### Фрагмент документа
▼▼▼
Леонид Кременцов - Теория литературы. Чтение как творчество: учебное пособие
Ученик отвечает урок: «В пьесе «На дне» М. Горький утверждает: «Человек! Это – звучит гордо».
Учитель поправляет: «Вы процитировали слова Сатина».
Ученик: «А не все ли равно? Сатина-то создал Горький!»
Такой или похожий диалог не редкость. За ним стоит серьезнейшая проблема, проблема автора.
Истинное понимание того, что в литературе есть художественность, начинается с осознания факта, что изображение действительности в ней есть изображение, как правило, опосредованное. Даже там, где повествование ведется от первого лица, полностью идентифицировать это лицо с личностью самого писателя не следует, хотя бы даже оно носило его фамилию, имя, отчество, а в произведении описывался эпизод из его жизни.
▲▲▲
Измените часть фрагмента о проблеме автора, начиная со слов «Леонид Кременцов - Теория» и продолжая до слов «из его жизни.»: запишите эту часть заново, заменив «Учитель» на «Преподаватель». Следующие данные взяты из другого источника.

### Исходные данные
▼▼▼
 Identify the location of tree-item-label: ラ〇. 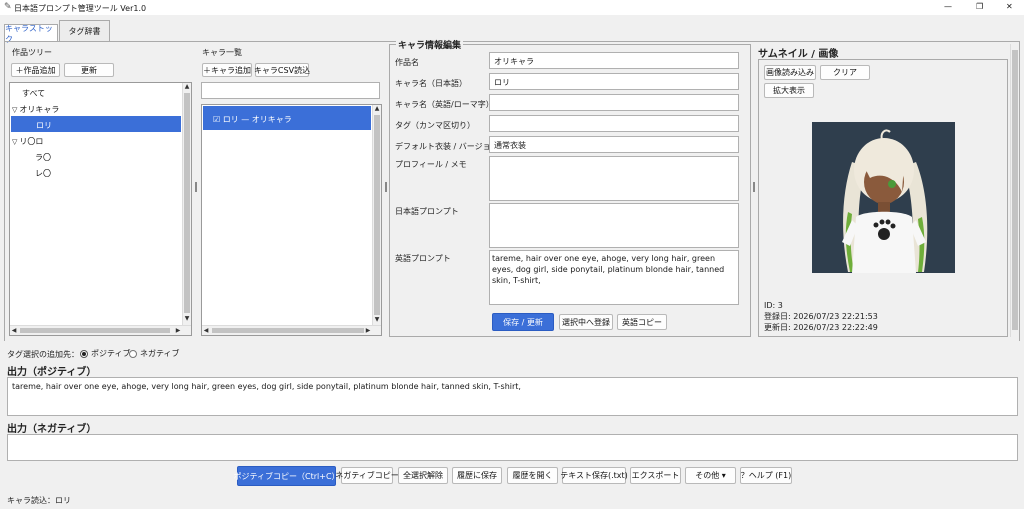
▲▲▲
### Ответ к заданию
Леонид Кременцов - Теория литературы. Чтение как творчество: учебное пособие
Ученик отвечает урок: «В пьесе «На дне» М. Горький утверждает: «Человек! Это – звучит гордо».
Преподаватель поправляет: «Вы процитировали слова Сатина».
Ученик: «А не все ли равно? Сатина-то создал Горький!»
Такой или похожий диалог не редкость. За ним стоит серьезнейшая проблема, проблема автора.
Истинное понимание того, что в литературе есть художественность, начинается с осознания факта, что изображение действительности в ней есть изображение, как правило, опосредованное. Даже там, где повествование ведется от первого лица, полностью идентифицировать это лицо с личностью самого писателя не следует, хотя бы даже оно носило его фамилию, имя, отчество, а в произведении описывался эпизод из его жизни.